→ Task directions
For this exercise, write out only the lines of the entries below from the one with "Task: Click the red error indicator icon" up to and including the one with "You are a computer-use", exactly as they are. Pictures stay out.

(Saved data entries)
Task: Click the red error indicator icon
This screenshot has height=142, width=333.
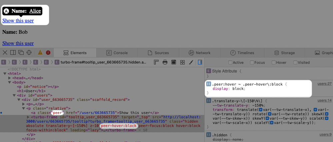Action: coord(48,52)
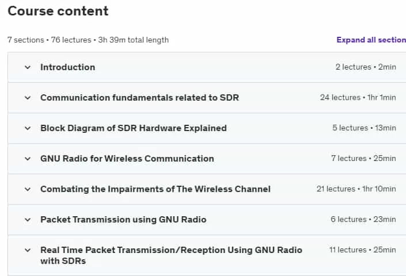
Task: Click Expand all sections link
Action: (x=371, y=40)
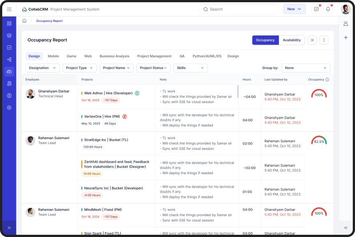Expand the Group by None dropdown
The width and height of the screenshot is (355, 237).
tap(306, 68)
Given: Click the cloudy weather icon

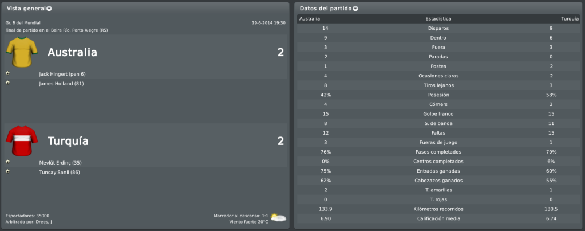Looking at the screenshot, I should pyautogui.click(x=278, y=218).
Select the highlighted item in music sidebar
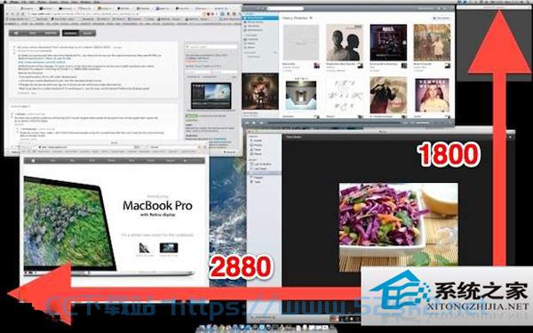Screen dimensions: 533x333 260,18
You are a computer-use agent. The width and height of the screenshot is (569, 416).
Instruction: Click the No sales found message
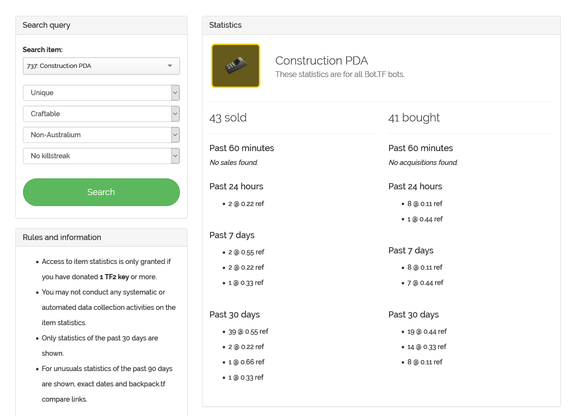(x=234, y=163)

==

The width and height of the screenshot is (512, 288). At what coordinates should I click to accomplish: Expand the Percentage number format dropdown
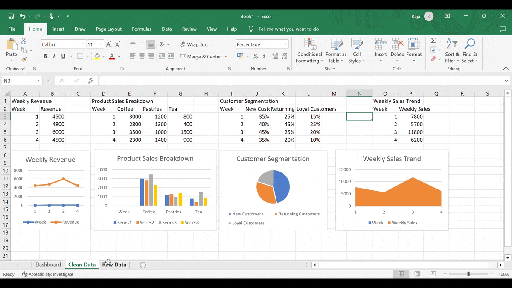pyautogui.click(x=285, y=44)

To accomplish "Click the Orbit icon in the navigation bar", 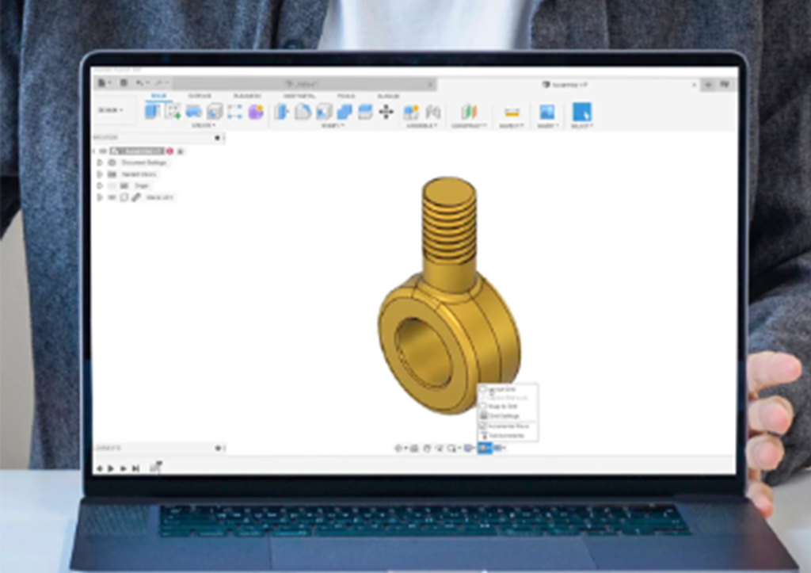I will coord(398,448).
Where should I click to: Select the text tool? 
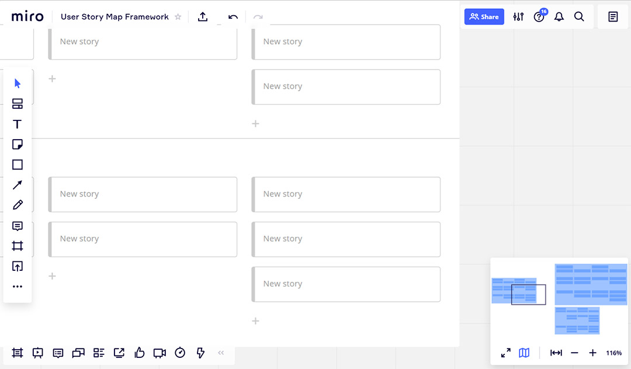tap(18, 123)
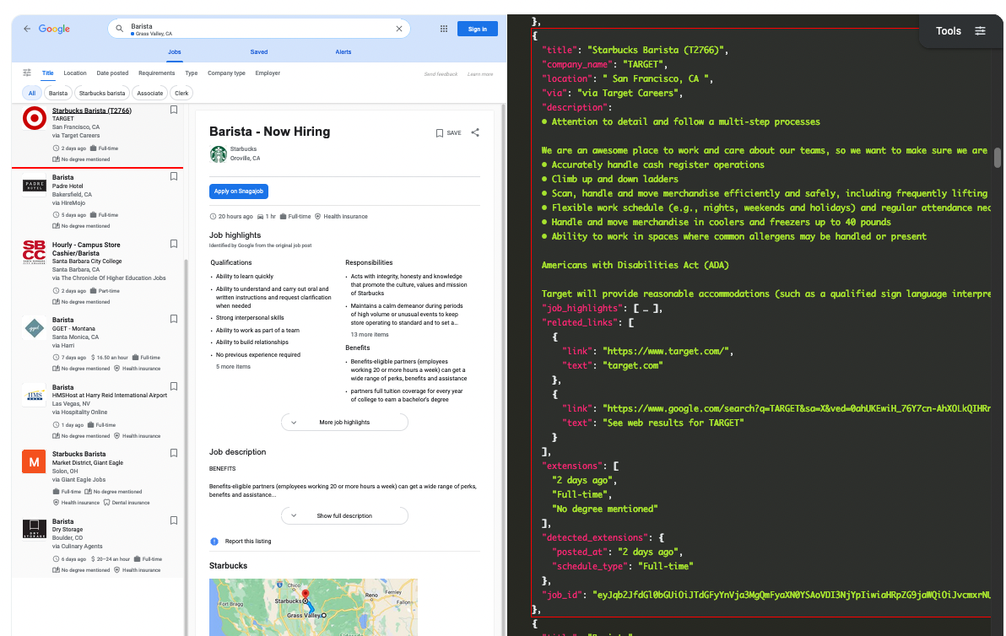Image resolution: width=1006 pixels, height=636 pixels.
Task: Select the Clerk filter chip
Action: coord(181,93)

→ Reply
Task: Click the red error indicator icon
This screenshot has height=142, width=333.
Action: coord(48,52)
Task: Click Expand all sections link
Action: (x=371, y=40)
Expand the Group by None dropdown
The width and height of the screenshot is (355, 237).
tap(306, 68)
Given: Click the cloudy weather icon

Looking at the screenshot, I should pyautogui.click(x=278, y=218).
Select the highlighted item in music sidebar
Screen dimensions: 533x333 260,18
You are a computer-use agent. The width and height of the screenshot is (569, 416).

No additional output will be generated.